* **Listed records**:
Content starts
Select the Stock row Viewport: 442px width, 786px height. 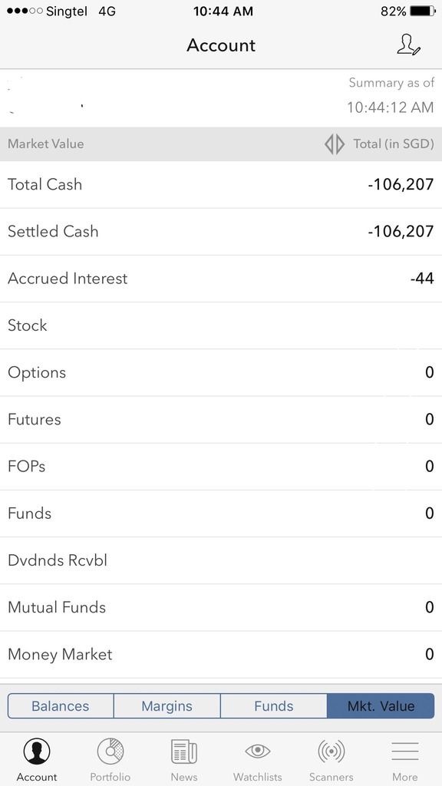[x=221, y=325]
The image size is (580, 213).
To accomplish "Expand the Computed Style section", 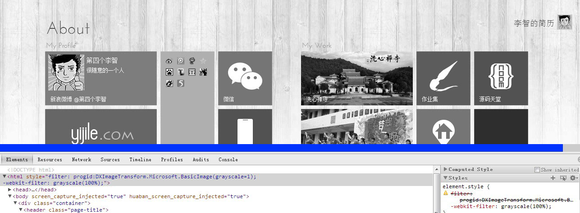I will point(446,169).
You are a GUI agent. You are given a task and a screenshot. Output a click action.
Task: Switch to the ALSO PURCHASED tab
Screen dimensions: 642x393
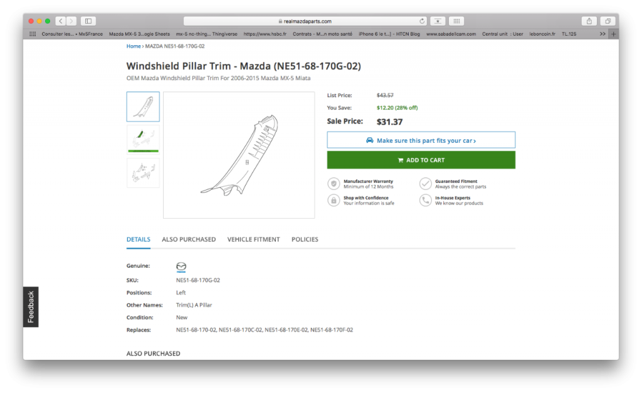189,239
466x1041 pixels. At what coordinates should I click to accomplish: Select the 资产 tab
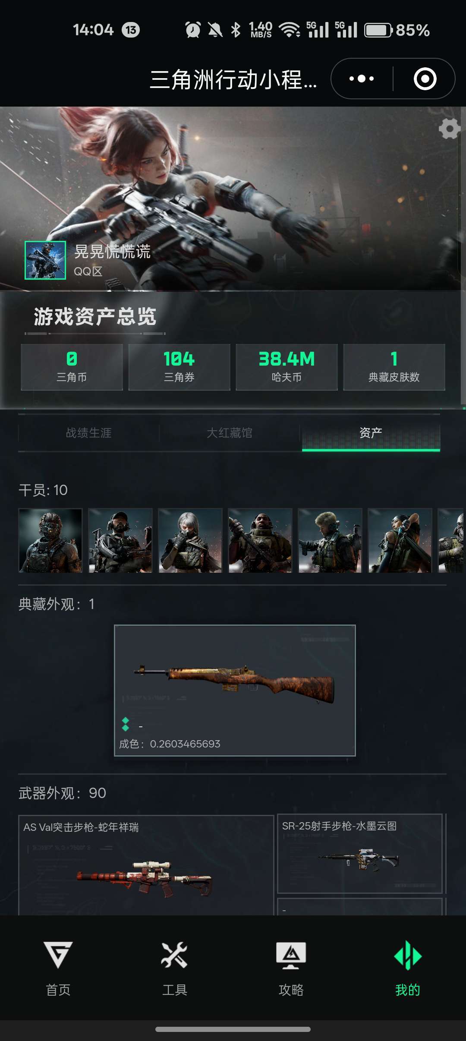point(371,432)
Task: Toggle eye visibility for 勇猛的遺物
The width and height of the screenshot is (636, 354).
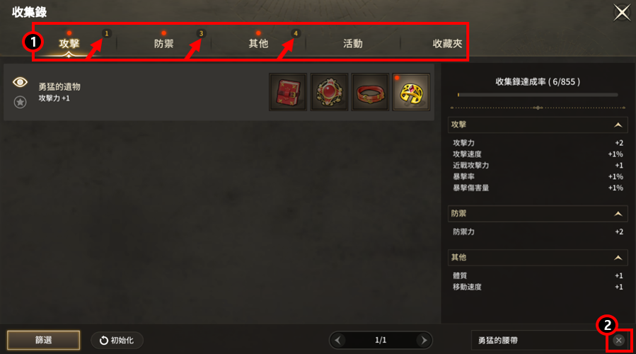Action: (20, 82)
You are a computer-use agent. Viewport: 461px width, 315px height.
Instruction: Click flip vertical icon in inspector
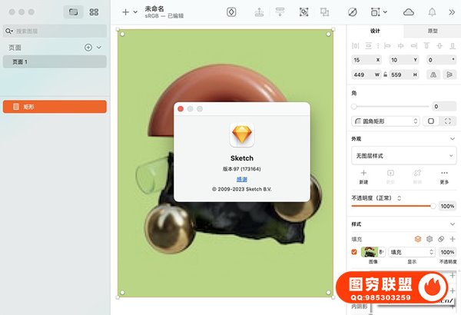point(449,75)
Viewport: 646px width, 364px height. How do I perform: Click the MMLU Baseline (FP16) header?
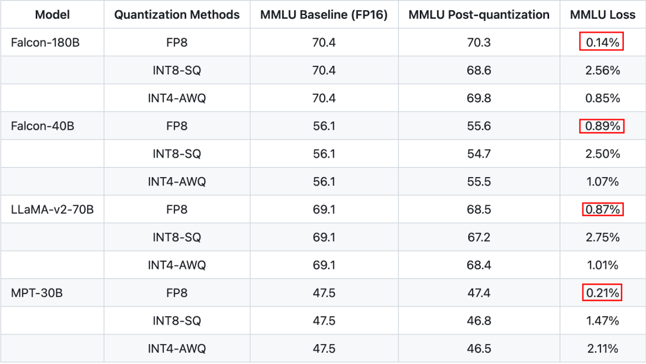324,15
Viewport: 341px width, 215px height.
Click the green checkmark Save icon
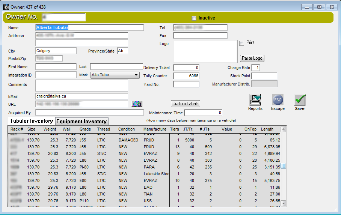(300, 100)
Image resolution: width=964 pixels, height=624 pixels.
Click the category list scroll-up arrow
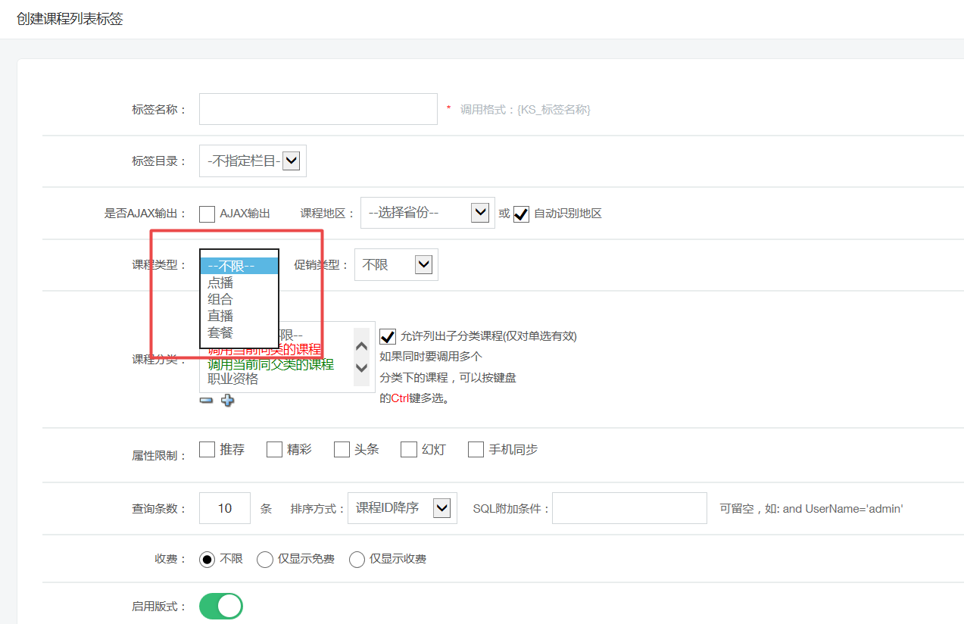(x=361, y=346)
Content ends
Content starts
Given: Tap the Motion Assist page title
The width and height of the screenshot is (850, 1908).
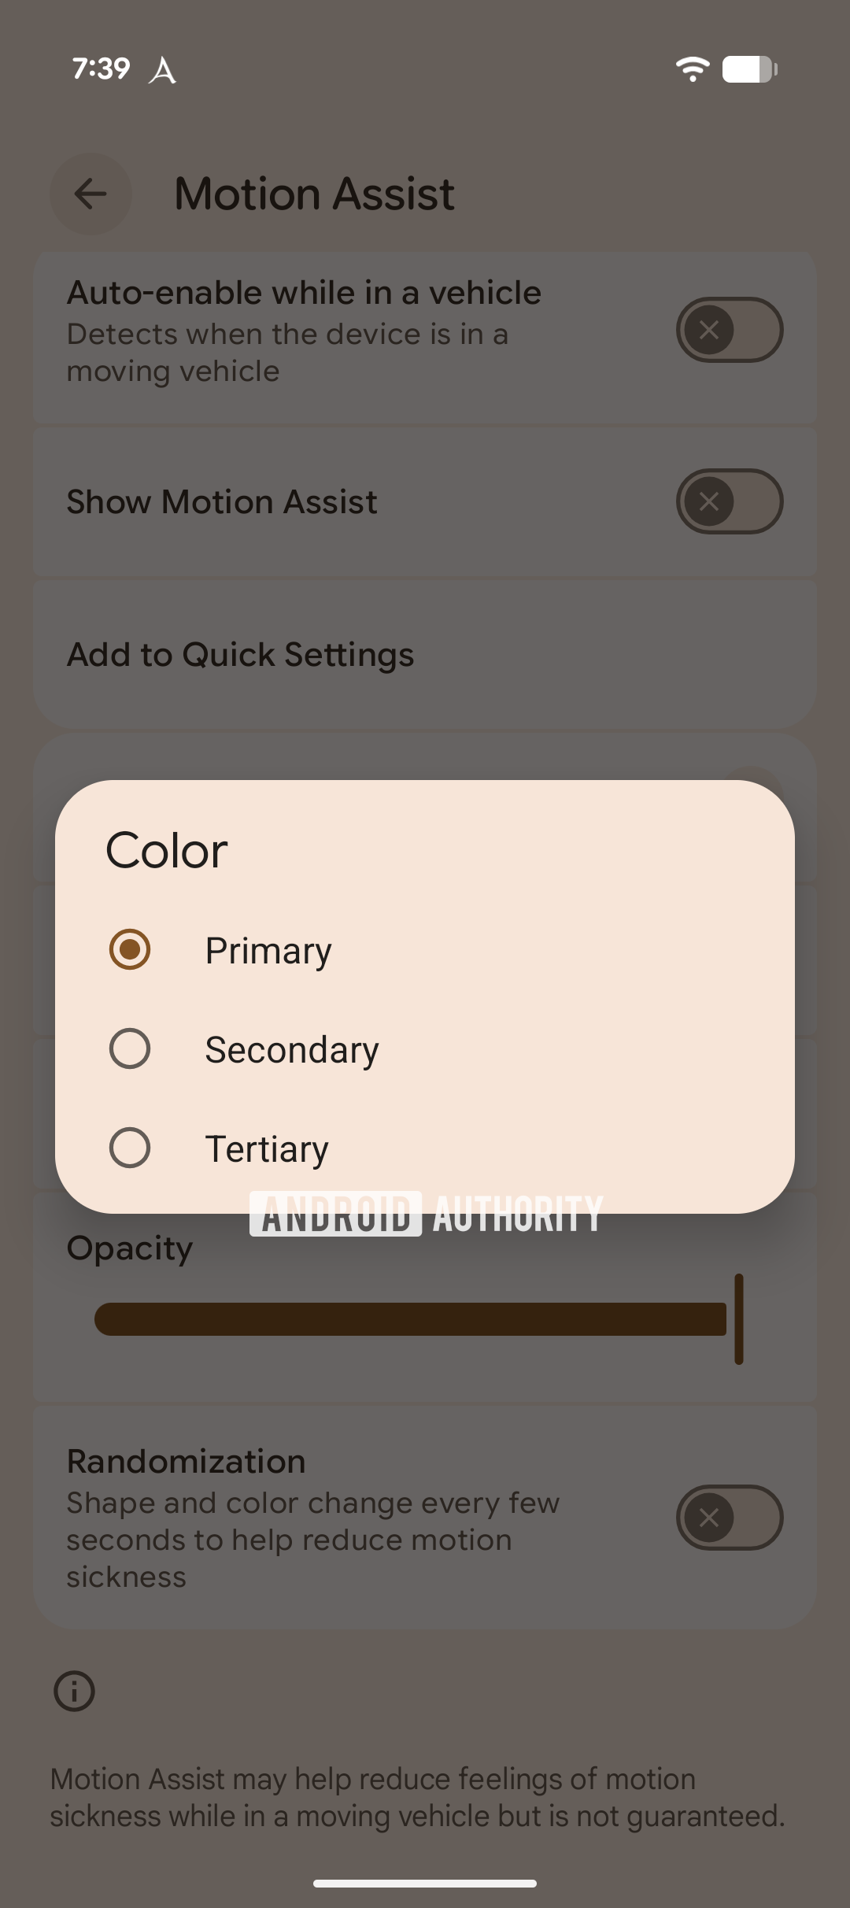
Content ends
* **Task goal**:
In the listing, find every line with the word "agent" and return it.

* **Result of the task**:
You are a GUI agent. You are given a task and a screenshot. Output a click action.
You are a computer-use agent. Viewport: 461px width, 315px height.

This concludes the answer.